According to a Politico/Morning Consult poll, 79% of African-American voters say race relations have deteriorated since Donald Trump became president. The other 21% asked for clarification as to what “race relations” meant.

Disney Store is launching a toll-free “Sleep Shop Hotline” that kids can call to receive one of five messages from Mickey Mouse, Minnie Mouse, Donald Duck, Daisy Duck and Goofy.  Minnie asks if they’ve brushed their teeth and Goofy talks about his fun day with Mickey. A sixth message–Scrooge McDuck asking kids what they’re wearing–was nixed.

Business Insider released a list of the most-Googled ‘money related terms’ in each state. For instance in California, it was ‘cryptocurrency’; in New York, it was ‘health insurance’; in Mississippi, it was “sell my goat”.

The Harris Poll ranked the social media apps that respondents found “hardest to break away from”. The winner? Facebook, which 49% of respondents named. Facebook was only declared the winner after Harris Poll-‘ers told men that, technically, Pornhub isn’t a social media app.

 

Michael Phelps lost his race with a great white shark during an event to kick off Discovery Channel Shark Week. The result is not yet official, since the shark has yet to submit a urine sample.

  • Phelps told Jimmy Fallon he wished he could have swam in the open water instead of a protective cage. The shark agreed.

An alligator was spotted and captured swimming near a pier in Miami Beach. Alligators are fresh water creatures, but experts assume it left for the beach because there are more people to eat there.

Donald Trump dedicated the newest naval aircraft carrier, the USS Gerald Ford. Somehow the aircraft carrier received a 35% approval rating in a Washington Post poll.

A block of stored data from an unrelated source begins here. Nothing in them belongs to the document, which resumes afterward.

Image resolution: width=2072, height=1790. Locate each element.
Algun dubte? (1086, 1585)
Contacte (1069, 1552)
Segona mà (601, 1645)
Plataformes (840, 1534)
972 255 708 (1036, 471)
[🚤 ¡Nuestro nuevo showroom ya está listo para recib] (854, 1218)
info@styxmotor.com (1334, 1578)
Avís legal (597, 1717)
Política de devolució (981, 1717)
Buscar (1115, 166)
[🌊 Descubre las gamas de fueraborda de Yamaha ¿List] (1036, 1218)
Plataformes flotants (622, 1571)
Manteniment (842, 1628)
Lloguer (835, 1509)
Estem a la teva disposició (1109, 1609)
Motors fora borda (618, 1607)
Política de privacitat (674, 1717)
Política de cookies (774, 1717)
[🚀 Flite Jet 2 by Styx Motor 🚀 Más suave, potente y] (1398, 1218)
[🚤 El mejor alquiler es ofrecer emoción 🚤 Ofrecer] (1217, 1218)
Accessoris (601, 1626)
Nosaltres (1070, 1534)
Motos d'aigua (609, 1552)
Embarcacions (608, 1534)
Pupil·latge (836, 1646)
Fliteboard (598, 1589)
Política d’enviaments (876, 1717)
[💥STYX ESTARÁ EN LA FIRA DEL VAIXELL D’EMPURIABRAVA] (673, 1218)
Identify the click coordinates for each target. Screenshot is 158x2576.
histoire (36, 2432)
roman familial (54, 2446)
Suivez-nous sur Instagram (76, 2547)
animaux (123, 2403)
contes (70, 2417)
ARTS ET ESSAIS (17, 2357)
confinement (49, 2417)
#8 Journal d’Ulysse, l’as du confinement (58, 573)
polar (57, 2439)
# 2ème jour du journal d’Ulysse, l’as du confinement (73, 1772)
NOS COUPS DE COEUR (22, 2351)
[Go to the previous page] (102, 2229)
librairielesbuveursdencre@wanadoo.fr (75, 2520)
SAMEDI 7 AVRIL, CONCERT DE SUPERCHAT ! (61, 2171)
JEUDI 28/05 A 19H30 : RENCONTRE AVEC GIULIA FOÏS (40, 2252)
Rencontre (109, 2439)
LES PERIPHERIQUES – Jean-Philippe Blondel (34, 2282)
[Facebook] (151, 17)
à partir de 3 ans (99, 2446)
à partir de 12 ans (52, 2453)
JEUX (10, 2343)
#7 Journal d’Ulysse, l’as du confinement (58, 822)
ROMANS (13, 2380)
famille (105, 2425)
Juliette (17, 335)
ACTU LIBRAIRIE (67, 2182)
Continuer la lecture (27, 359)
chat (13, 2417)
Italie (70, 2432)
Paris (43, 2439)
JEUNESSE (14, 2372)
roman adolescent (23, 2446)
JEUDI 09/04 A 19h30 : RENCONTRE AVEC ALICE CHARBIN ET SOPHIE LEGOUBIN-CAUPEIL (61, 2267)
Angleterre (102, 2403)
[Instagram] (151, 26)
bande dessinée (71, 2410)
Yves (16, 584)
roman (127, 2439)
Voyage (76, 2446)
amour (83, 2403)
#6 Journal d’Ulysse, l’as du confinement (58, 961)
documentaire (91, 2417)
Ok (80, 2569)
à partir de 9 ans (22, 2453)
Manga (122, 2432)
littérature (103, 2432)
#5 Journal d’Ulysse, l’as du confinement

Reports say Trump has been consulting his legal experts regarding the extent of his Presidential power to pardon. Given the number of family and staff under Federal investigation, “A Thousand Pardons” may go from being an Asian cliche to being Trump’s exit strategy.

Chris Froome won his 3rd consecutive Tour de France. Froome said his title effort took a lot of tainted blood, tainted sweat & tainted tears.

The Department of Labor ordered Wells Fargo Bank to rehire a manager who acted as whistleblower in the company’s fake account scandal, and to pay her $577,500 in back wages. Wells Fargo plans to appeal the ruling and will place the money in six checking accounts that she never asked for.

The robbery of a Fresno CA Starbucks by a man wearing a Transformers mask was foiled when a customer hit him over the head with a chair. The Decepticon was captured and the hero transformed back in to a cappuccino machine.

A Detroit real estate company ad sparked outrage. The Bedrock Detroit outdoor ad with the slogan “See Detroit Like We Do” depicted mostly white people, despite the City of Detroit being 82% black. The ad was removed, and still nobody is all that interested in seeing Detroit.

The Estate of Albert Einstein corrected an Ivanka Trump tweet, which incorrectly attributed a quote “If the facts don’t support the theory, change the facts” to Einstein, even though he never said it. Ivanka replied “there you go, changing the facts.”

Snooty, the world’s oldest manatee in captivity, died just days after his 69th birthday – as the nationwide opioid epidemic claims yet another victim.

Warner Bros and DC Comics announced a Wonder Woman sequel at San Diego Comic Con, after meeting Diana Prince’s demands to be paid ‘Bruce Wayne money’.